Audio Seperation Outlier Detection

import librosa
import numpy as np
from sklearn.cluster import KMeans
from sklearn.decomposition import PCA
import pandas as pd
import soundfile as sf
import matplotlib.pyplot as plt
import seaborn as sns
import IPython

Background

Outlier detection is a common use-case for clustering algorithms, especially in the realm of fraud detection, spam mail, etc. Instead of fraud detection approaches, I thought audio segmentation would be another interesting application for outlier detection with clustering. This ML approach is a challenging task given the nature of how sound is used in a computational setting, which requires some DSP (digital signal processing) background.

Audio Segmentation Importance

As I was researching this problem, I found that audio outlier detection is an interesting problem that can be applied to a lot of domains. In the realm of public safety, we can use audio segmentation to seperate sounds like normal city sounds, bird chirps, as well as outlier events like gunshots. This can be applied to a full-stack system where authorities can be alerted about those outlier events autonomously.

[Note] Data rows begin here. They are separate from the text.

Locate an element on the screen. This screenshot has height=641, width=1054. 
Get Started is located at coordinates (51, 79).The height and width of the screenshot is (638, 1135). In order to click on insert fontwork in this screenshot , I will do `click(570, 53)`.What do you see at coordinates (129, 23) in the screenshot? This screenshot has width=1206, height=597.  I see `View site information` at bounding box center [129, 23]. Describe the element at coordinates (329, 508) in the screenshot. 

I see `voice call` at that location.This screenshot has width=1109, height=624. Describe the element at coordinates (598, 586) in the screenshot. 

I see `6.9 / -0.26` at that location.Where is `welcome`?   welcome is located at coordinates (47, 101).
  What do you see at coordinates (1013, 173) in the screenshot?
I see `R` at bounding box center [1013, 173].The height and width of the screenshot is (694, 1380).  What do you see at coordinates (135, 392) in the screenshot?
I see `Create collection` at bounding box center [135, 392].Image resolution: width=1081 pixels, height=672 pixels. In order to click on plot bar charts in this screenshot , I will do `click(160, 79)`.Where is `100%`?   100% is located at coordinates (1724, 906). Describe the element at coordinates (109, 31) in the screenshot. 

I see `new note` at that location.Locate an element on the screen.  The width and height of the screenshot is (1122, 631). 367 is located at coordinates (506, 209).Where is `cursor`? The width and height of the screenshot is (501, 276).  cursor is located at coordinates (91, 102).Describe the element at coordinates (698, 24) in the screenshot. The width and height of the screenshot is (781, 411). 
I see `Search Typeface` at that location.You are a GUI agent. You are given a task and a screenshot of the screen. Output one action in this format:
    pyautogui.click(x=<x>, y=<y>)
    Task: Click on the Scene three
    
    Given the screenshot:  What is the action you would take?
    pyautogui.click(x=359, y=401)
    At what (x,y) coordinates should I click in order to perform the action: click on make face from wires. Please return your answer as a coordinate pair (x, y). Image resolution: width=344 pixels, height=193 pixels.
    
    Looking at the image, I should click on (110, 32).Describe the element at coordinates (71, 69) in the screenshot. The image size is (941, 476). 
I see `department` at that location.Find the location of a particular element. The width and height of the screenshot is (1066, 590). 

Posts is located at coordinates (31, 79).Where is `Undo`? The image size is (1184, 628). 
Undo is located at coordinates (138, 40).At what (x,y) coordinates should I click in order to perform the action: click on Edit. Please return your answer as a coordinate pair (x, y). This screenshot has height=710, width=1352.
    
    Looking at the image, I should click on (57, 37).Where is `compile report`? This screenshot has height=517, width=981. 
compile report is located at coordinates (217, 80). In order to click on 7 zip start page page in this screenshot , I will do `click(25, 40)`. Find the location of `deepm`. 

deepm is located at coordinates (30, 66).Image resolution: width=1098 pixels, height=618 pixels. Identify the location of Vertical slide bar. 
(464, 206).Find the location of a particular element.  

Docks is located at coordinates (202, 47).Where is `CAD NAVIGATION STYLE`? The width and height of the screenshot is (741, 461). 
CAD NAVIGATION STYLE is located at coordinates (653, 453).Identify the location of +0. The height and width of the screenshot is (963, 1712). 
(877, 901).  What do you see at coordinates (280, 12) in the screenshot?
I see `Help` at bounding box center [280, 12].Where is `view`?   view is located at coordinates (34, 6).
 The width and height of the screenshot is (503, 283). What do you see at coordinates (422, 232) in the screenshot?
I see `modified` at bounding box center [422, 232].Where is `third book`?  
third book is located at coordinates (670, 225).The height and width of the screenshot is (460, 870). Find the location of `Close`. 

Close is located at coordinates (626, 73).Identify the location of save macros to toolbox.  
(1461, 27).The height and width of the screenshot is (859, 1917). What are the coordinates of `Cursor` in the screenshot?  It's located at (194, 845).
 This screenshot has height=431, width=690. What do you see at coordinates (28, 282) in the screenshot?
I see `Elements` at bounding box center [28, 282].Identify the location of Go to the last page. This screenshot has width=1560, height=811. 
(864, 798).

Another cool use-case for audio segmentation is music composition. We can take any song from the internet and separate the voices based on instrument; for example, guitar, bass, drums, and vocals. Clustering algorithms can be applied to this space to separate the voices, and with a full-stack system, can be applied to music editing, genre classification, or even music generation.

My Application

For my application, I am applying audio segmentation to trail camera data. For my example, I have found an under minute long sound file containing normal forest noises: rustling branches, wind, bird chirps, that also includes an outlier (uncommon) event of a screaming mountain lion. The assumption here is that in most geographical settings, we don’t experience mountain lion screaming everyday (it’s an outlier event), and the common (non-outlier) event would be the forest sounds.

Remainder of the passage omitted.